In this issue of Cell Reports Methods, Matsuda et al. (2021) have now used a replication-competent virus to establish a Jurkat T cell line model and tested the impact of viral suppression by antiretroviral therapy (ART) and HIV-1 reactivation by LRAs on viral cytopathic effect, latency establishment, and the elimination of HIV-1-infected cells (Figure 1E). Because replication-competent HIV-1 infection kills most infected cells and prevents long-term culture, previously reported in vitro models used either defective HIV-1 reporter virus for long-term culture (months) (Jordan et al., 2003; Yang et al., 2009) or replication-competent HIV-1 viruses (with ART supplement to prevent new rounds of infection) for short-term culture (weeks) (Martins et al., 2016). Matsuda et al. (2021) infected Jurkat T cells with a replication-competent HIV-1 virus NL4-3 for a total of 5 months of culture, including 1 month of ongoing replication, 2 months of viral suppression, and 2 months of treatment cessation to capture viral outgrowth. The use of replication-competent viruses in this long-term culture recapitulates the diverse mixture of cells harboring intact and defective HIV-1 proviruses in vivo.

Using HIV-1 proviral genome mapping, Matsuda et al. (2021) found that during the first month of ongoing replication in this model, the majority of HIV-1 proviruses are intact. After 2 months of ART, viral outgrowth occurs in all culture wells (100%) when ART is discontinued.
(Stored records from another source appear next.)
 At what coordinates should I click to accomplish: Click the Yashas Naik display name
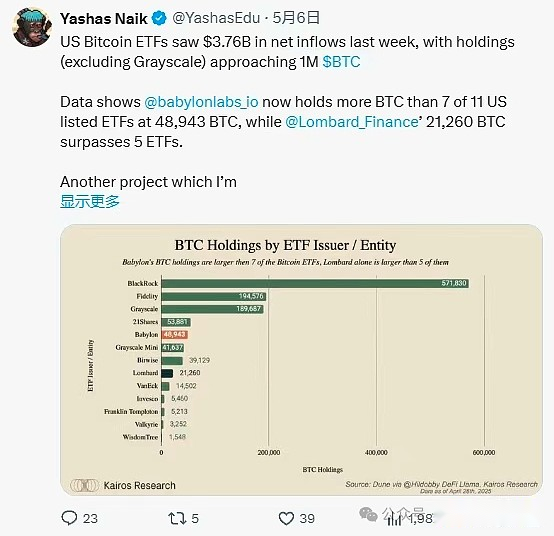[x=104, y=18]
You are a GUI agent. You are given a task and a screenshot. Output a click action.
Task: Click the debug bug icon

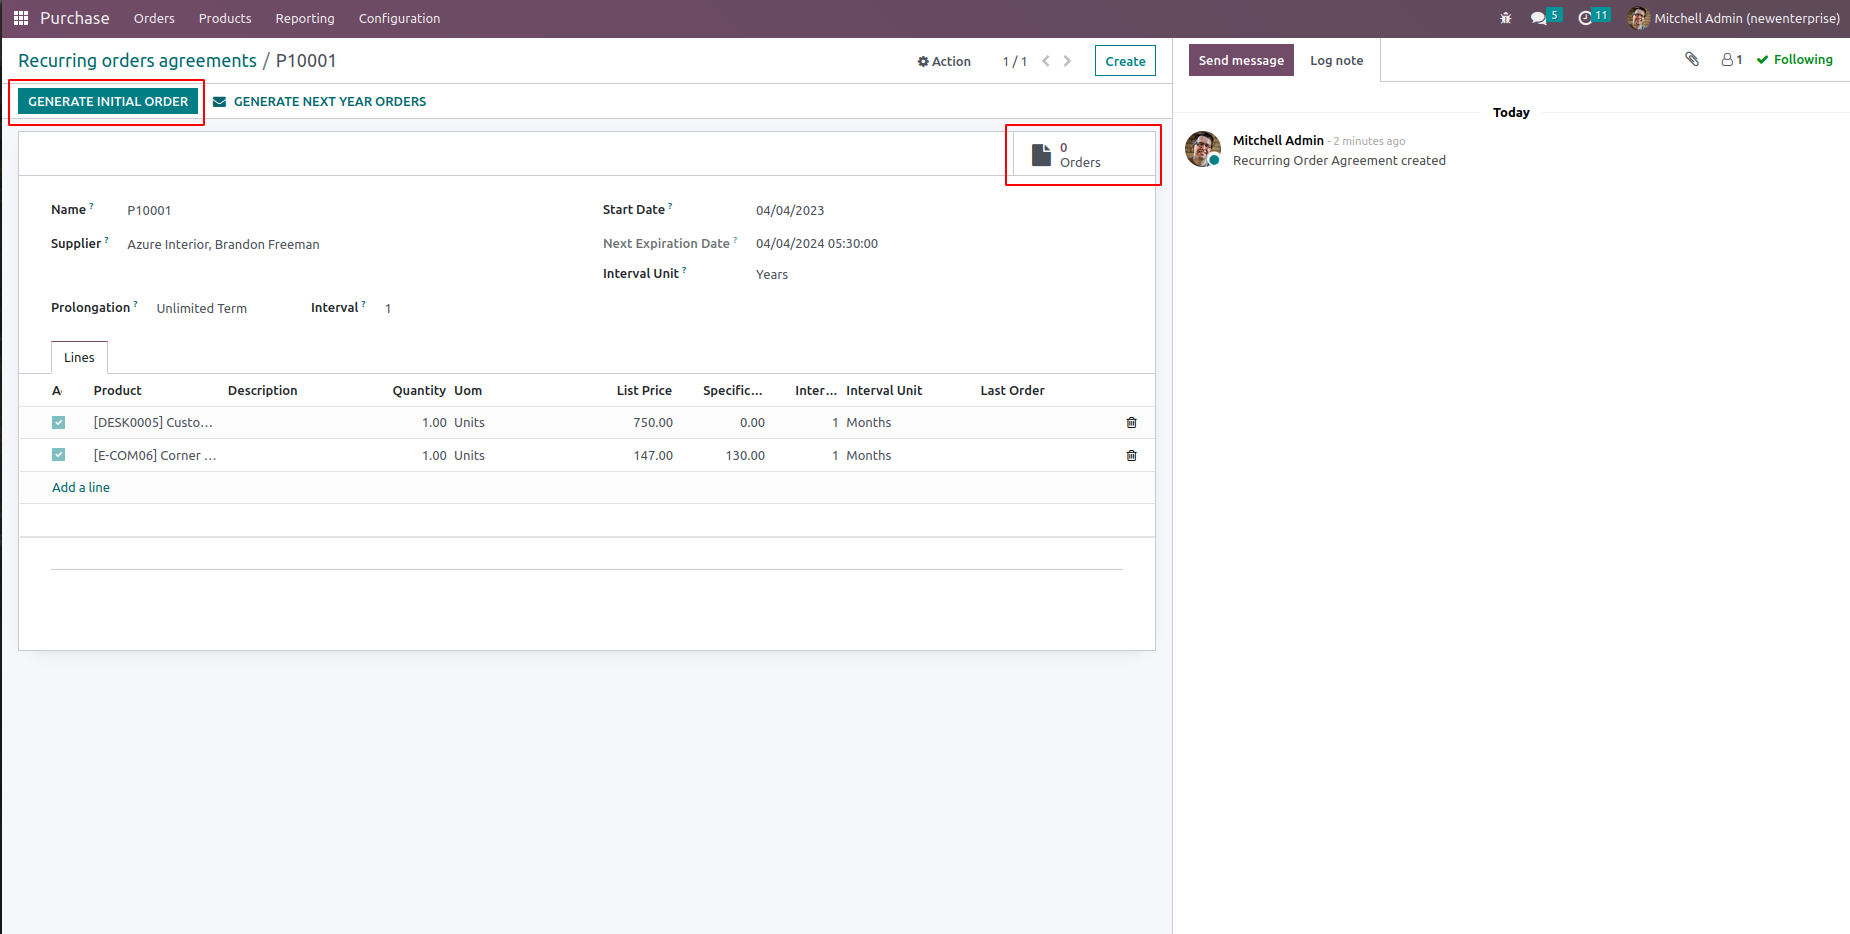point(1505,18)
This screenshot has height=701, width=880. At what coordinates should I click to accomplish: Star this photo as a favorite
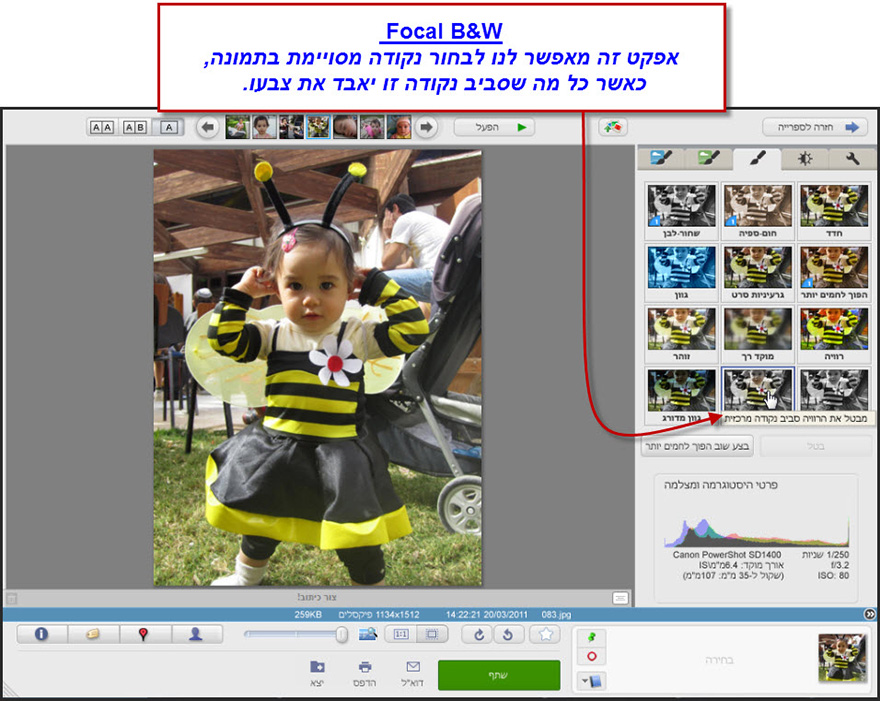pos(544,635)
Importantly, after 2 months of LRA and ART, fewer culture wells have viral outgrowth (36%). In those culture wells having no viral outgrowth, no replication-competent HIV-1 can be found using HIV-1 p24 protein flow cytometry after stimulation, supernatant HIV-1 p24 measurement, and near full-length HIV-1 proviral sequencing. This suggests that the infected cells in these wells are indeed eliminated, most likely through viral cytopathic effects. This model recapitulates in vivo HIV-1 infection in which most infected cells die of viral cytopathic effect, some infected cells harbor defective proviruses, and some infected cells harbor latent but inducible proviruses. Some of the latently infected cells may lead to viral rebound after treatment interruptions, as seen in vivo.
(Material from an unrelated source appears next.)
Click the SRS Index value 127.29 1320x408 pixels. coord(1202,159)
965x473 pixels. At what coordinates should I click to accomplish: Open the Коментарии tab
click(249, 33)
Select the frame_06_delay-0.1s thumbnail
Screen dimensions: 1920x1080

In addition to HIV-1 gene expression typically measured in existing models, Matsuda et al. (2021) also mapped the HIV-1 proviral genome and integration site landscape over time. They captured an expanded infected cell clone harboring a defective HIV-1 provirus integrated into a cancer-related gene NSD3 over prolonged culture, suggesting that HIV-1 integration into this location may provide survival benefit for the infected cells to proliferate and persist. Thus, this model recapitulates the persistence of defective HIV-1 proviruses due to the lack of cytotoxicity and HIV-1 integration site-driven clonal expansion.
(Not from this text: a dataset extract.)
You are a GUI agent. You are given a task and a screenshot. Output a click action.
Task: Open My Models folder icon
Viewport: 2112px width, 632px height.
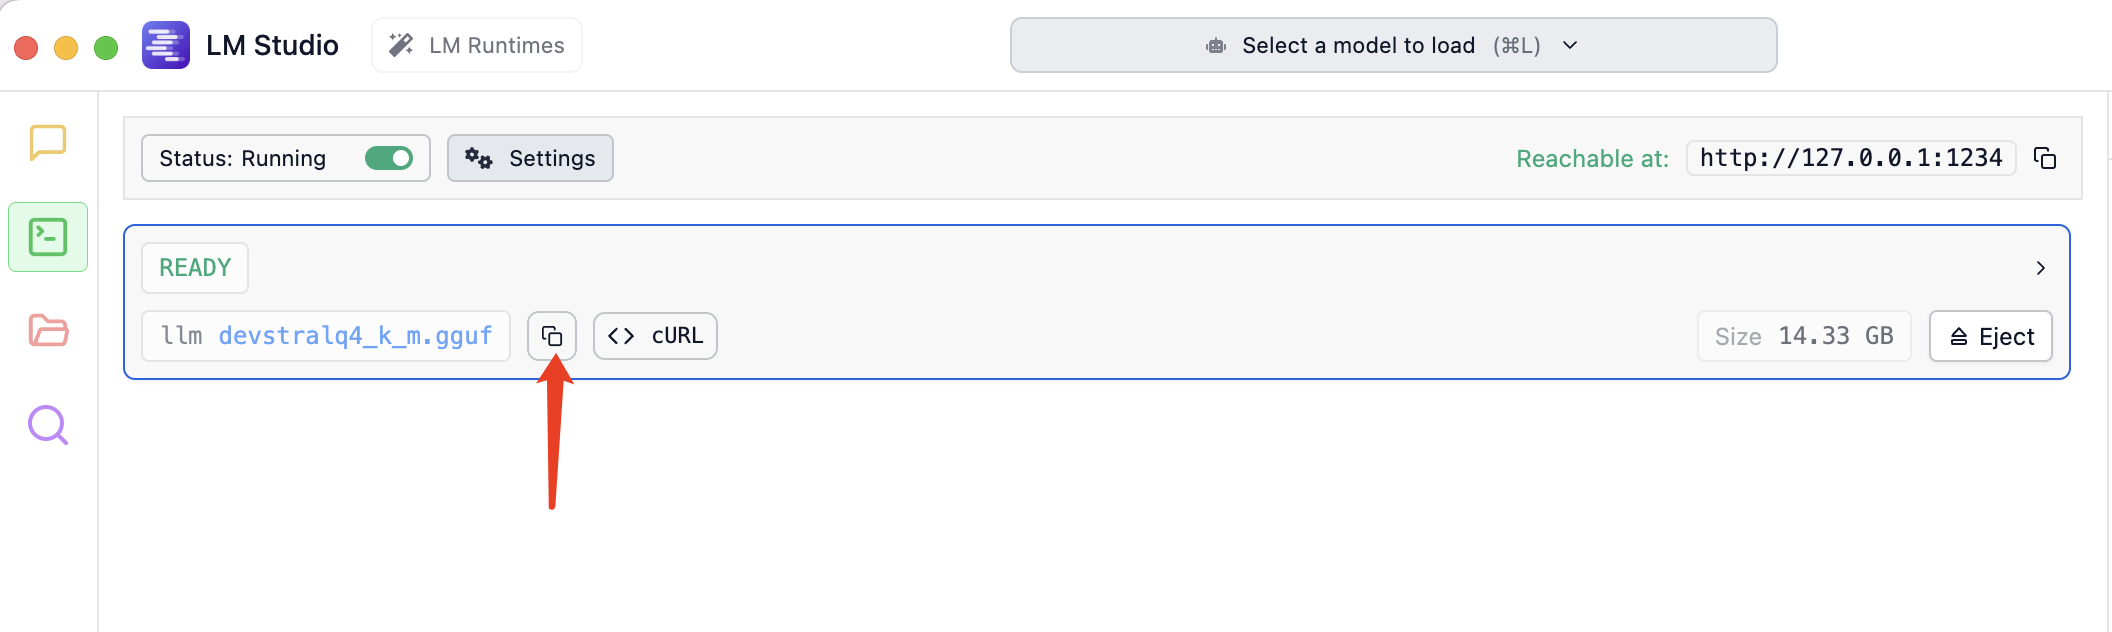[48, 330]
Overall, the in vitro model developed by Matsuda et al. (2021) examines the effect of LRA not only on HIV-1 reactivation but also on HIV-1 elimination. This model provides mechanistic understanding on HIV-1 persistence by recapitulating viral cytopathic effects and clonal expansion dynamics in vitro by profiling both HIV-1 integration site and near full-length HIV-1 genome landscape. The caveat of this model is that side-by-side comparison of drugs effects between this model versus ex vivo testing in clinical samples was not performed. Validations in ex vivo and in vivo systems are still required. In addition, viral suppression using one single ART in this model may not be sufficient. Furthermore, this model can be used to test drug effects for a selected list of drug candidates but is not designed for a high-throughput compound library screen. Nevertheless, this multidimensional approach recapitulates multiple mechanisms of HIV-1 persistence and can be applied to other in vitro models to improve in vitro drug testing for HIV-1 cure strategies before resource-demanding ex vivo and in vivo studies.